Gänsehautlied - aber aus Deutschland?
Acht Tage vor dem Finale, Michael Schulte probt erstmals in der Altice Arena von Lissabon. Er singt sein "You Let Me Walk Alone" drei Mal. In der Halle sind keine Medienleute, sie hören im Pressezentrum zu. Dort, wo immer mehr oder weniger lärmend gearbeitet wird, kehrt Stille ein. Am Ende erntet der 28-jährige Deutsche Applaus. Von "Gänsehautlied" ist unter Kollegen zu hören, "toll" und "zum Weinen schön" wird kommentiert.
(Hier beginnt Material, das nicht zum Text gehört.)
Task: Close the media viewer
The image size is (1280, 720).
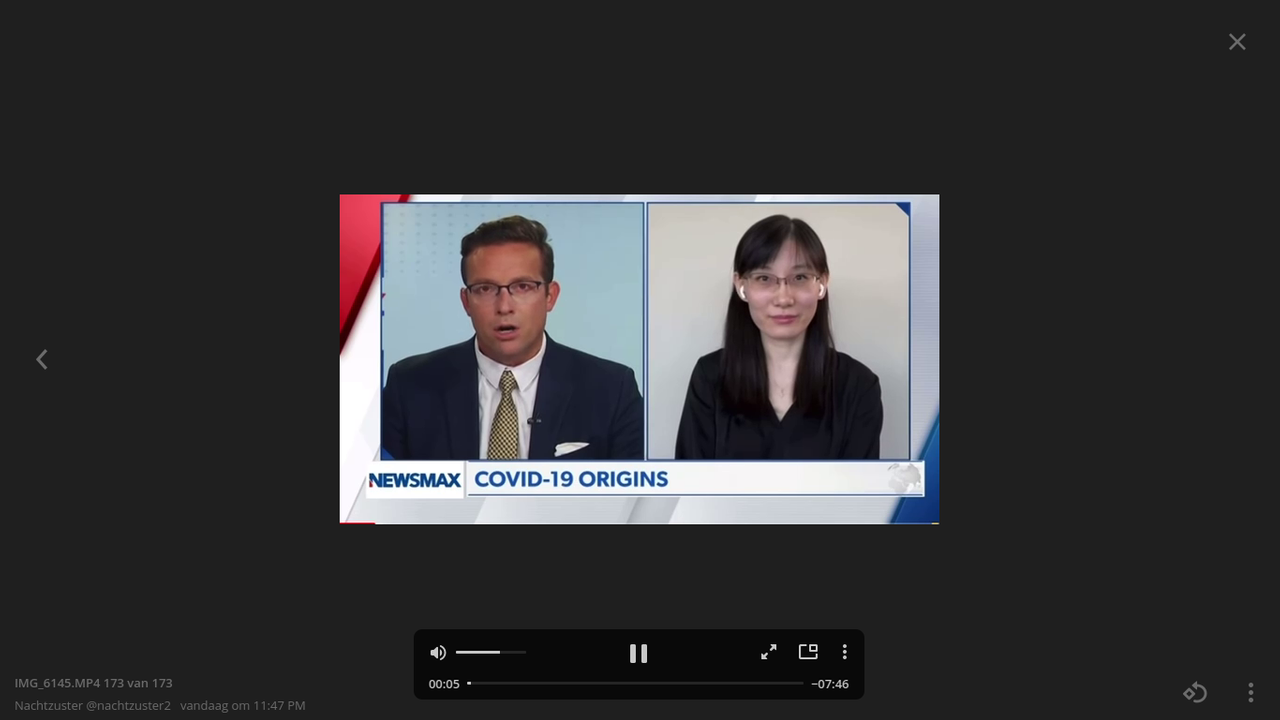Action: tap(1237, 42)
Und dann sagt einer einen trostlosen Satz: "Wenn es nicht Deutschland wäre, für das er singt, würde ich denken, na klar, der wird mindestens Zehnter. Wenn nicht besser." Und ein anderer Experte meint: "Ich trau mich nicht, Deutschland besser als auf den 25. Platz zu sehen, war doch sonst immer so."
Wie alles begann - in Köln

Michael Schulte hatte schon beim Workshop in Köln das gesuchte, gewisse Etwas.
Im Dezember war er in Köln beim Workshop der möglichen deutschen ESC-Kandidaten. Michael Schulte war am ersten der fünf Tage dabei - und wirkte schon in diesen grauen Wochen wach, aufmerksam und verträumt zugleich. Wolfgang Dalheimer, Heavytones-Chef einst bei Stefan Raab und jetzt Berater und Mentor der deutschen ESC-Bewerber, hatte Schweigepflicht, durfte auch nichts über ihn, den Mann aus Buxtehude, sagen. Aber er dann am Mikro stand und ein Lied anstimmte, erkannte man auf dem Gesicht des Musikprofis Respekt und Staunen: Da war offenbar einer, der das Zeug hat, einen ESC nicht nur als günstige Gelegenheit zu nehmen, sondern als Chance auf das ganze große Ding.
Denn Michael Schulte war ja schon wer. Einer, der unabhängig von der Plattenindustrie, von ihren Einflüsterungen und oft schlechten Ratschlägen, sich selbst die Terminbücher führt und auf YouTube schon ein Star ist. Michael Schulte ist beglaubigt durch millionenfache Klicks. Er singt gern Coverversionen, denn das, so sagt er, bringe mehr Aufmerksamkeit als die selbst komponierten Lieder.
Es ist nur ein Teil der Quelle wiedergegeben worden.